--- start Task data ---
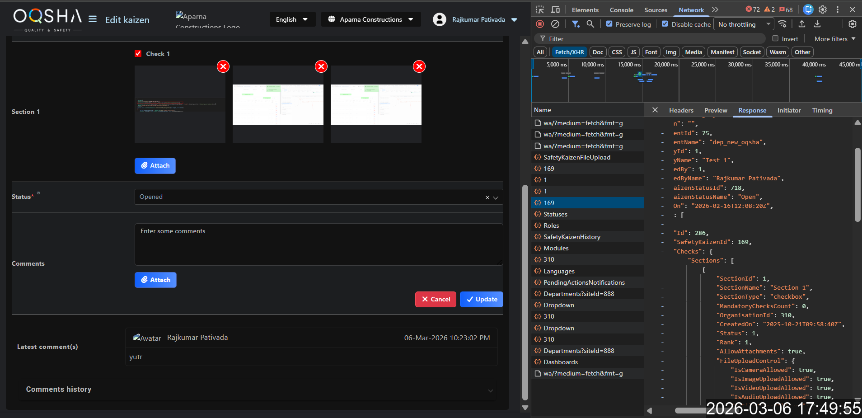
Task: Remove the first attached image thumbnail
Action: pyautogui.click(x=223, y=66)
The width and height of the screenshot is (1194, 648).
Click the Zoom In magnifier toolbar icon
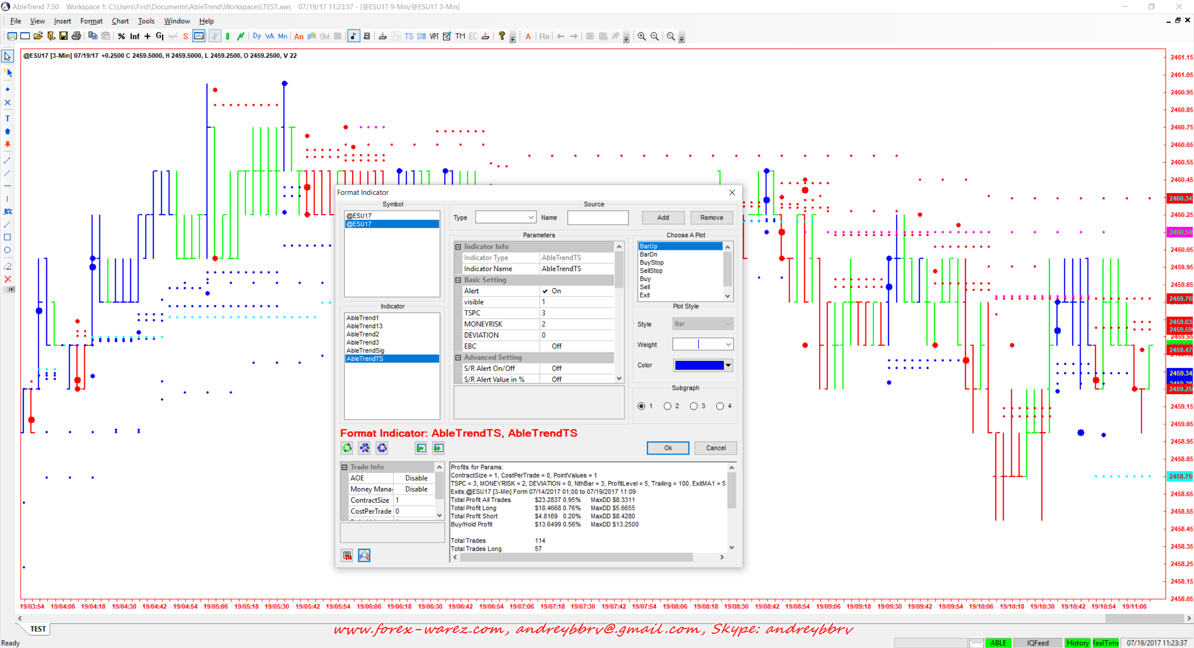tap(642, 36)
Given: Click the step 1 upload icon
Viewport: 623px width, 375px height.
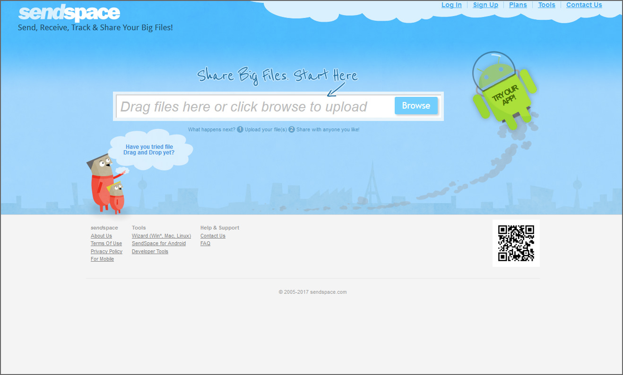Looking at the screenshot, I should pos(240,129).
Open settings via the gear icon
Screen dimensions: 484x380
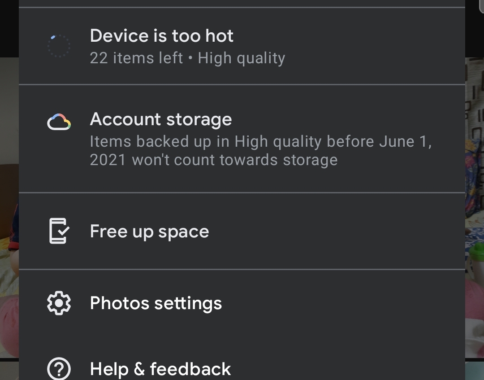coord(59,303)
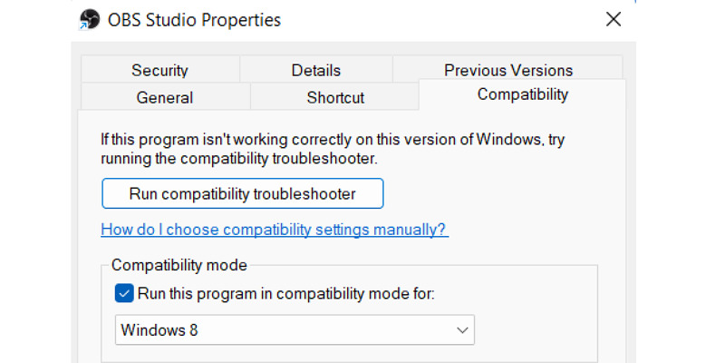Click the chevron arrow on Windows 8 combo box
This screenshot has width=725, height=363.
point(462,330)
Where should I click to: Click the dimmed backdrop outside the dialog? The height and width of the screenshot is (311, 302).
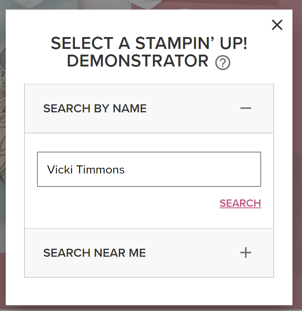coord(297,153)
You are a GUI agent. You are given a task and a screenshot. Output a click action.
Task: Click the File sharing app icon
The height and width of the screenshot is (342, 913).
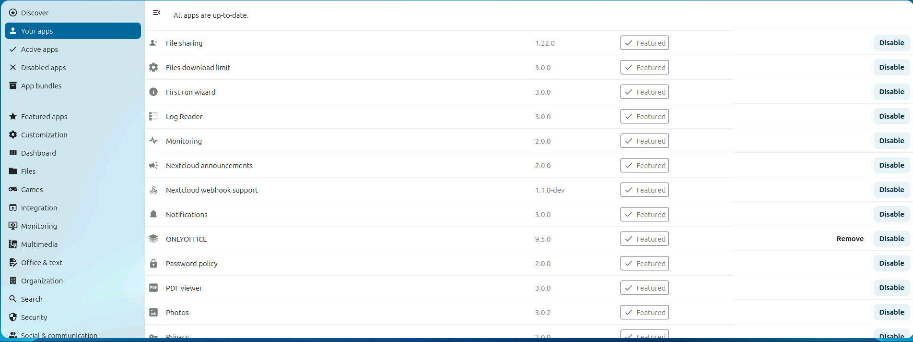[x=153, y=43]
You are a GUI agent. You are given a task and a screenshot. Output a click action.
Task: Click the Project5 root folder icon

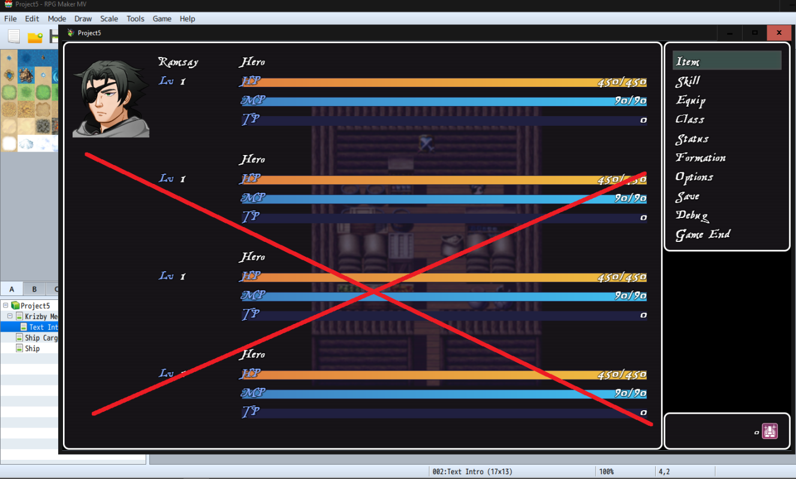click(x=16, y=306)
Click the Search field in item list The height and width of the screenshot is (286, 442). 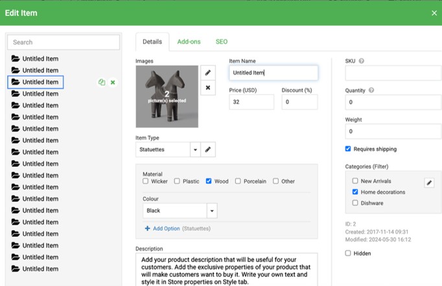tap(64, 42)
--- end Task data ---
Print, word for word, the stretch of the listing from the line containing "The width and" through the line containing "Looking at the", and leave the pictures out of your answer.

The width and height of the screenshot is (1194, 648).
Click the Zoom In magnifier toolbar icon
tap(642, 36)
Given: Click the step 1 upload icon
Viewport: 623px width, 375px height.
Looking at the screenshot, I should pos(240,129).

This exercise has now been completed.